Senators Lindsey Graham and John McCain (or as I refer to them, LindJohn) have demanded that Dzhokhar Tsarnaev be charged as an enemy combatant rather than tried as an American civilian.
This attempt to sidestep the US Constitution by creating an alternative jurisdiction, and to try civilians in military courts, is a stride toward dictatorship. It is precisely the tactic used by Egyptian dictator Hosni Mubarak, and the demand that the military stop arresting and trying civilians has been central to the country’s revolutionary reform movement.
Likewise, Bahrain has started trying civilians in military courts, as part of its authoritarian crackdown on its protest movement.
That exemplar of human rights, the Uganda regime, also resorts to this practice. So LindJohn want to put us in some pretty classy company.
We who already have some of the liberties that youth Egyptians yearn for should not be so quick to surrender them. Tsarnaev is an American citizen and a civilian who killed and injured people on American soil. He is a murderer, and should be tried in the courts like a whole host of others who committed or plotted murder as a means to terrorizing the public.

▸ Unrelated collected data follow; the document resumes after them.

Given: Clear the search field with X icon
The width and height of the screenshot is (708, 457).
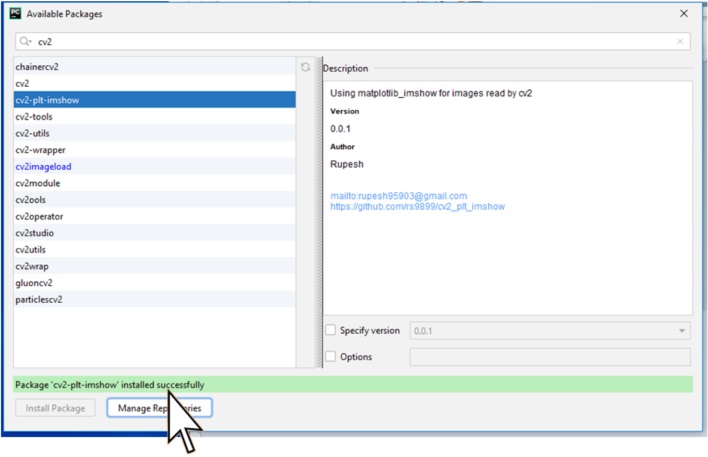Looking at the screenshot, I should coord(681,42).
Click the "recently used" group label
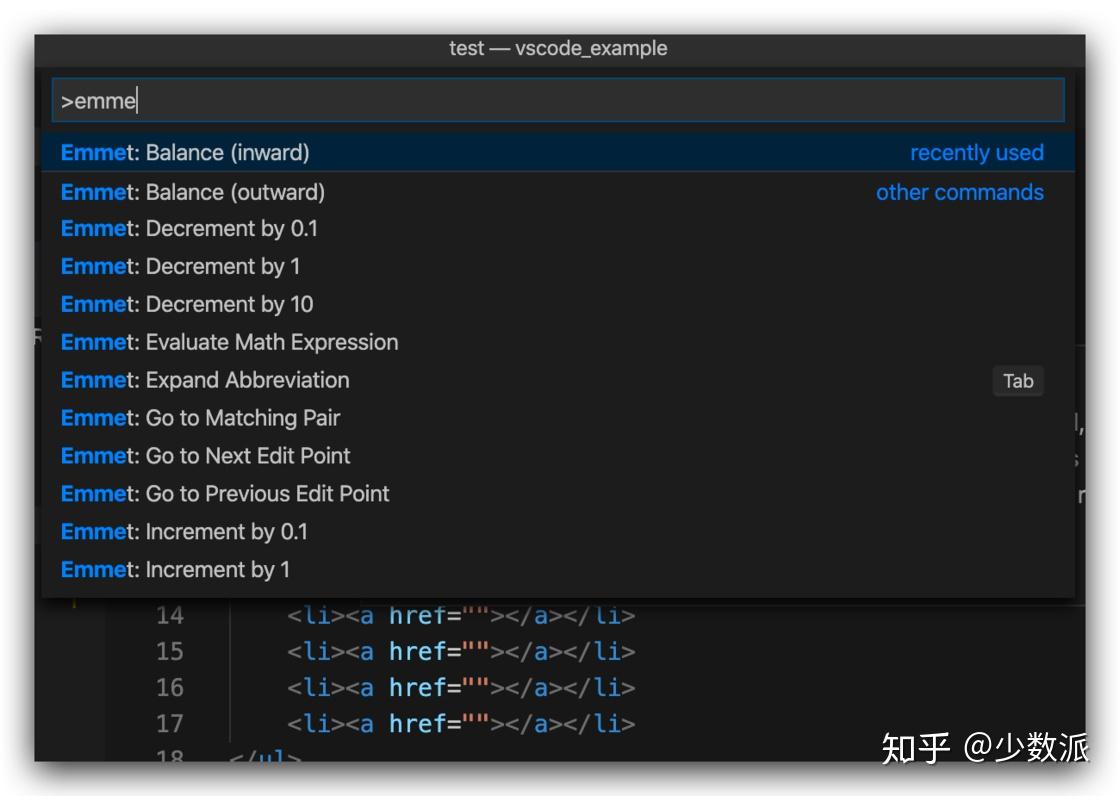The width and height of the screenshot is (1120, 796). point(976,153)
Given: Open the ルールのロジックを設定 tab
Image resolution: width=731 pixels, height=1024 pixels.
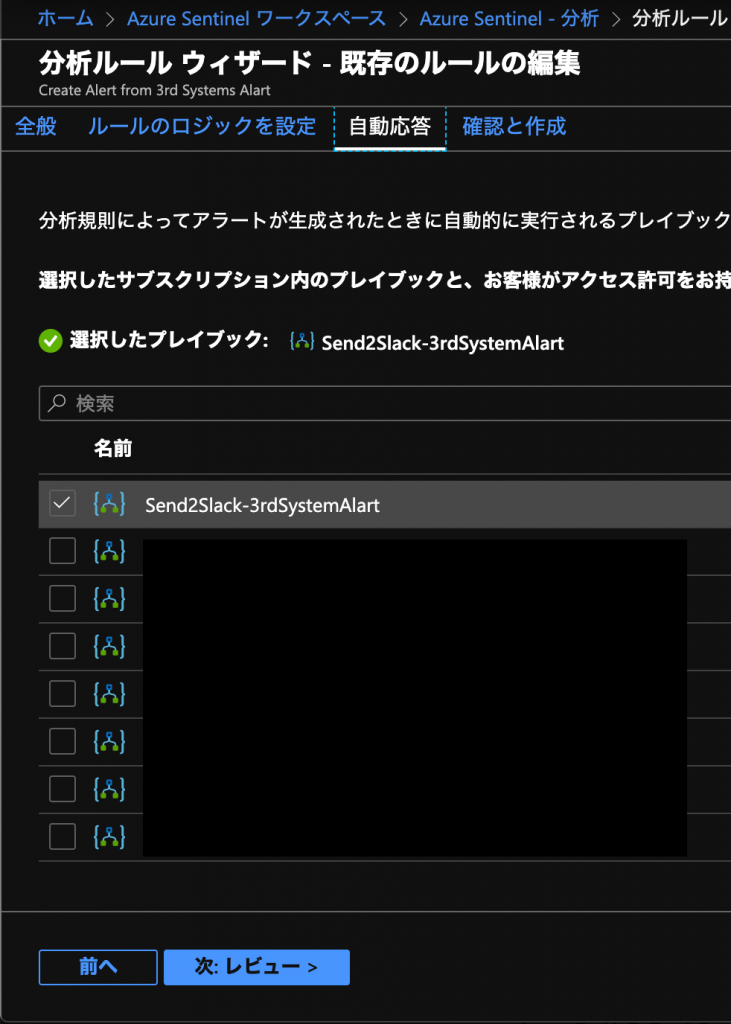Looking at the screenshot, I should [202, 126].
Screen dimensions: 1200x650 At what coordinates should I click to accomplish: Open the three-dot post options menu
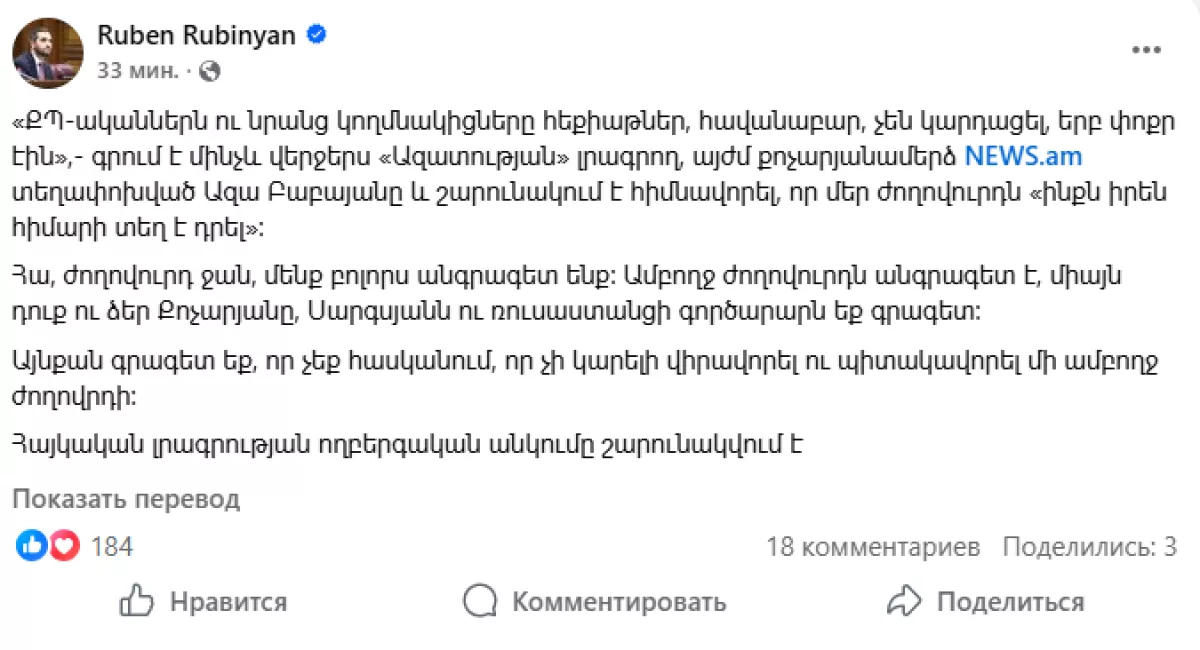pos(1145,51)
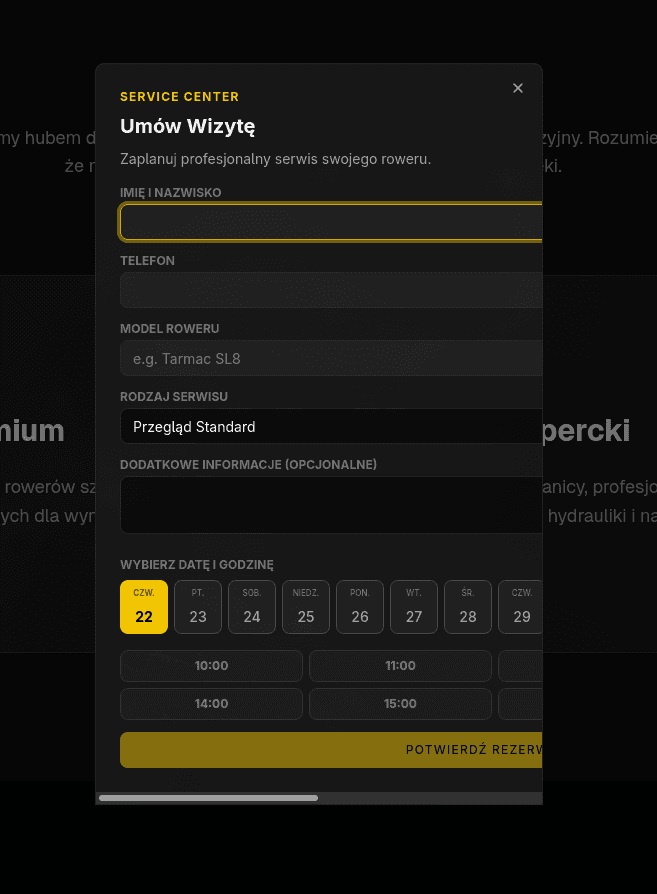
Task: Click the horizontal scrollbar in the dialog
Action: pos(208,798)

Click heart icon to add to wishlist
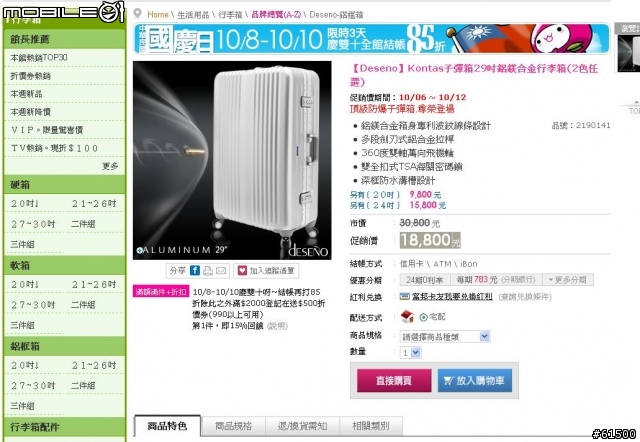coord(242,270)
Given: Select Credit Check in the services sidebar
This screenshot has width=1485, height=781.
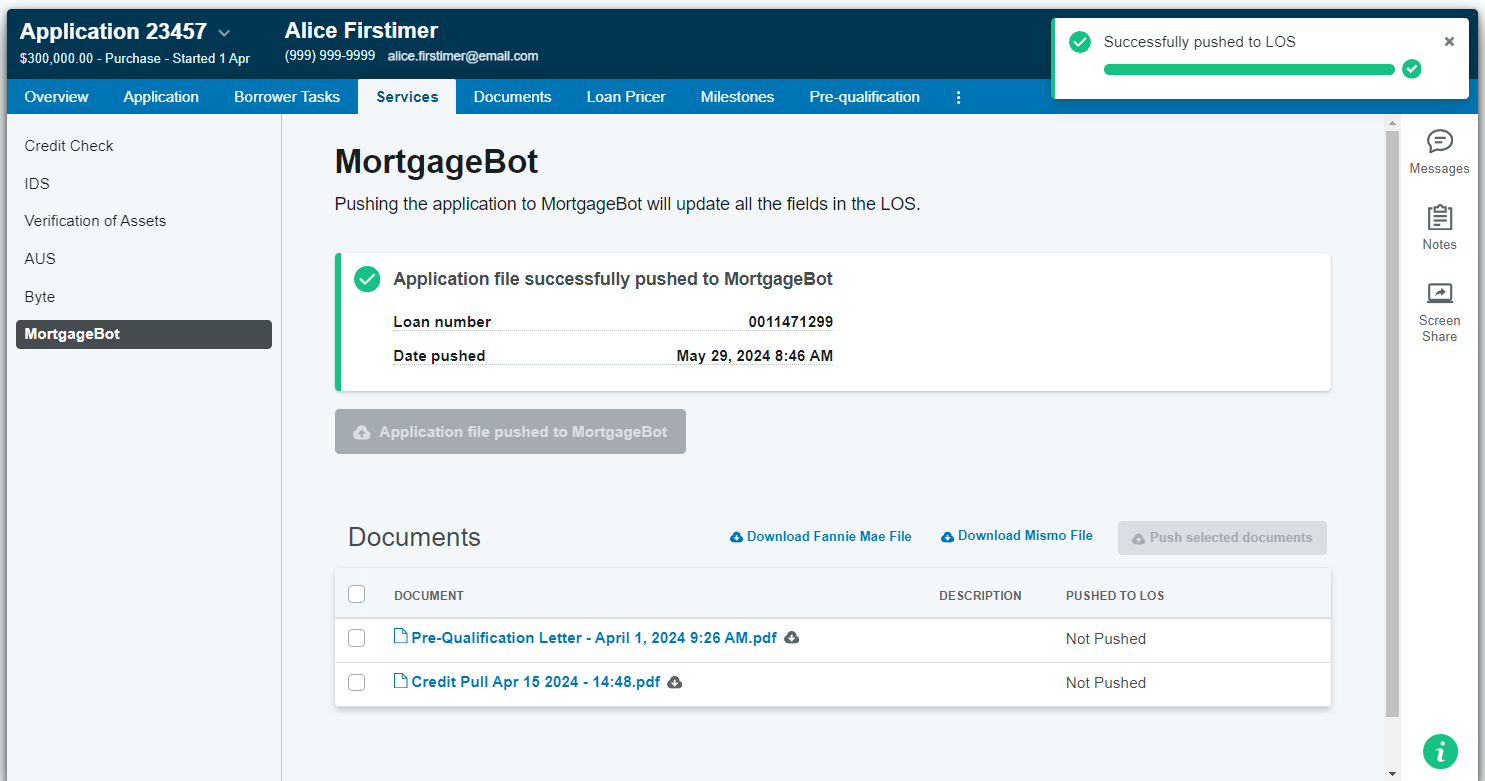Looking at the screenshot, I should 69,146.
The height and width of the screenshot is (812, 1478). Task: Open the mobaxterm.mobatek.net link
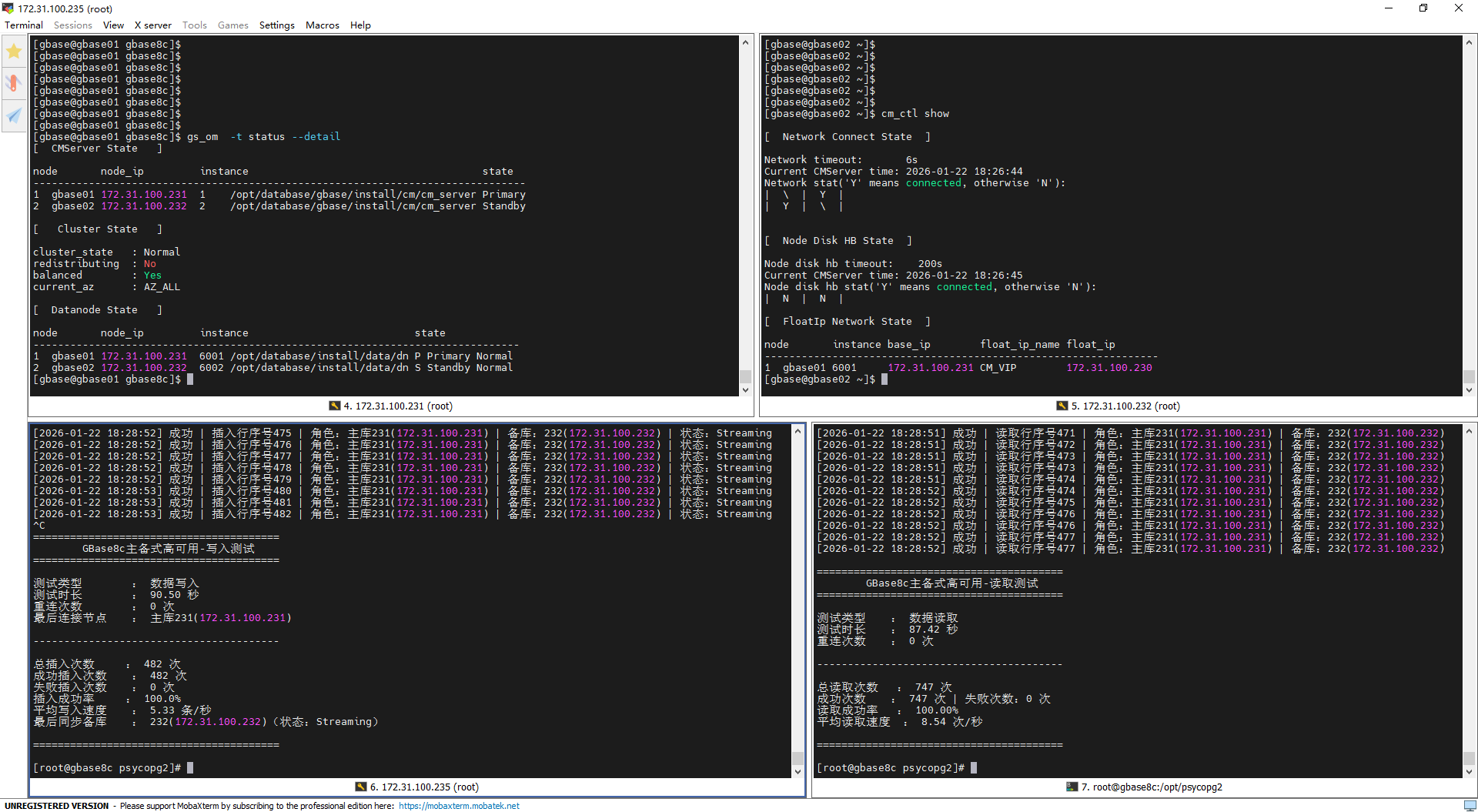459,806
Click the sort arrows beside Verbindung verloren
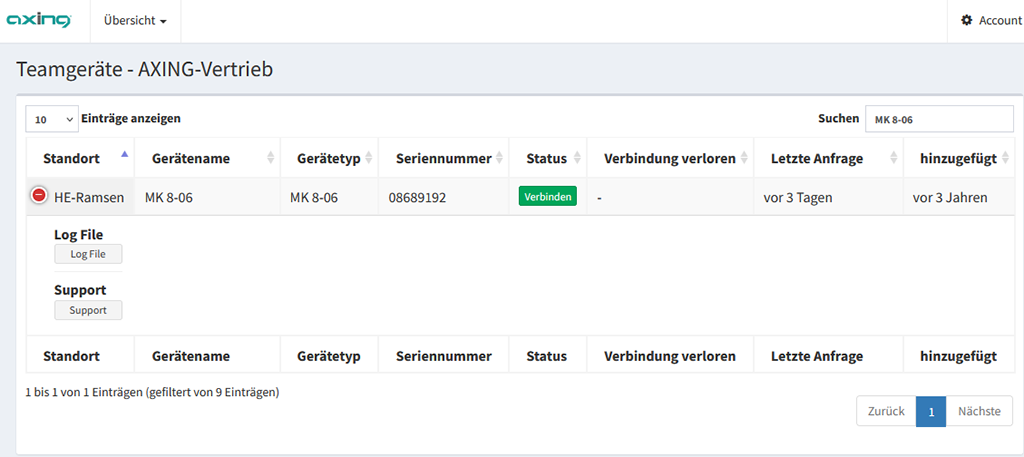Viewport: 1024px width, 457px height. [x=744, y=157]
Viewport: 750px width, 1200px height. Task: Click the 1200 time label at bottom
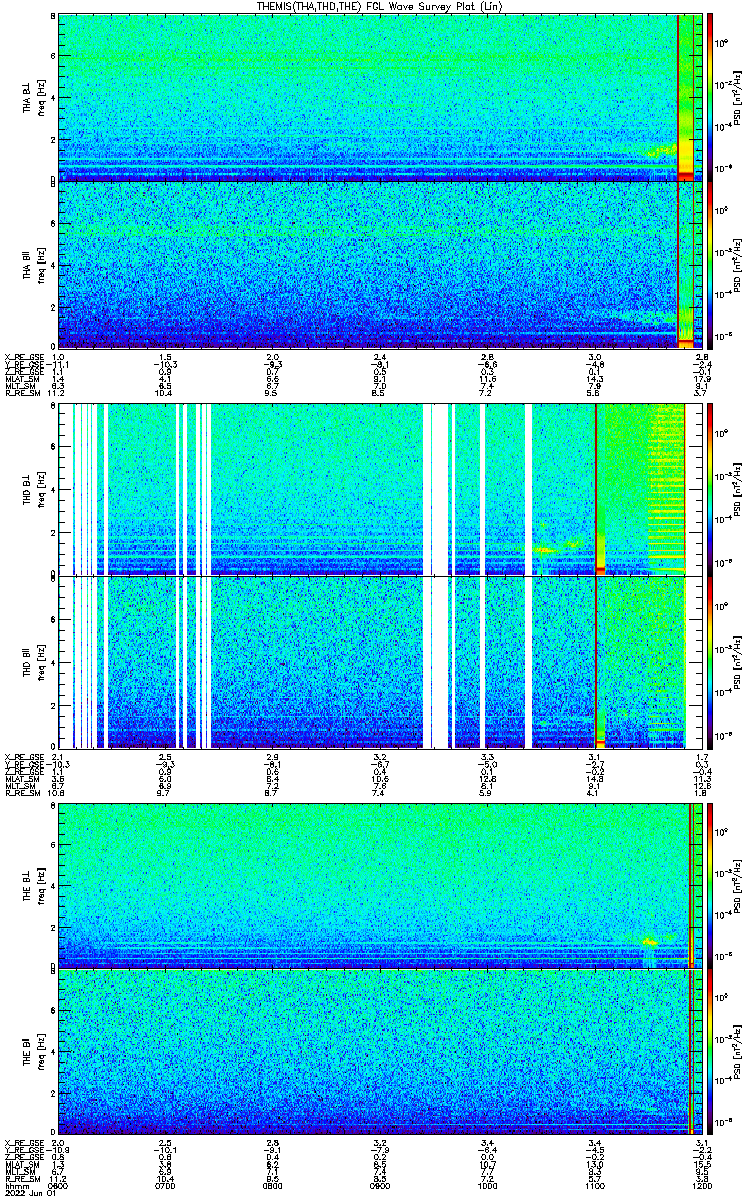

The point seems obvious to anyone to the left of Attila the Hun. Those who point to the Civil War are confusing ordinary times with times of martial law. We’re not having a civil war and there is no martial law.
But here’s another consideration.
Paul Kevin Curtis stands accused (we don’t know if he is guilty) of sending a ricin-poisoned letter to President Barack Obama.
Obama is not just any civilian but is the commander-in-chief of the armed forces of the United States.
So if anyone should be charged as an enemy combatant, it should be Curtis. Yet senators McCain and Graham have not suggested that step.
Peter Bergen sagely writes that an “FBI study reported that between January 1, 2007, and October 31, 2009, white supremacists were involved in 53 acts of violence, 40 of which were assaults directed primarily at African-Americans, seven of which were murders and the rest of which were threats, arson and intimidation. Most of these were treated as racially motivated crimes rather than political acts of violence, i.e. terrorism.”
He points out that in December of 2011, Kevin Harpham was sentenced to 32 years for planting a bomb at the site of a Martin Luther King, Jr., parade in Spokane, Washington. There isn’t any difference between Harpham and Tsarnaev. Both targeted a public event involving moving through the streets. Harpham was allegedly a member of a hate group, the National Alliance, founded by William Price, the author of ?The Turner Diaries. He was also interested in the Aryan Nation..
Then there was Wade Michael Page, who killed six persons, five of them of Sikh heritage and one a policeman. His was certainly an act of terrorism.
I am not aware that Senators McCain and Graham suggested that any of these individuals be tried as enemy combatants.
I’ll just come out with it. I have to ask whether their use of the term “enemy combatant” is racist. Is it only for deployment against people not of northern European heritage?
Moreover, the system the senators are appealing to is itself broken. Despite assurances that the military tribunal system is fair and can work as well as a civilian trial, in fact defense attorneys at Guantanamo are full of horror stories about how their clients have been dealt with. A big problem is that many were tortured and so where they have confessed, the statements are tainted. And apparently once someone is sent to Guantanamo and charged as an enemy combatant, even if he is subsequently cleared for release it is hard for the government to let him go. Uncharged, unreleased prisoners are hunger striking. Guantanamo should be closed and the whole enemy combatant thing should be rolled up. It is an embarrassment before the rest of the world.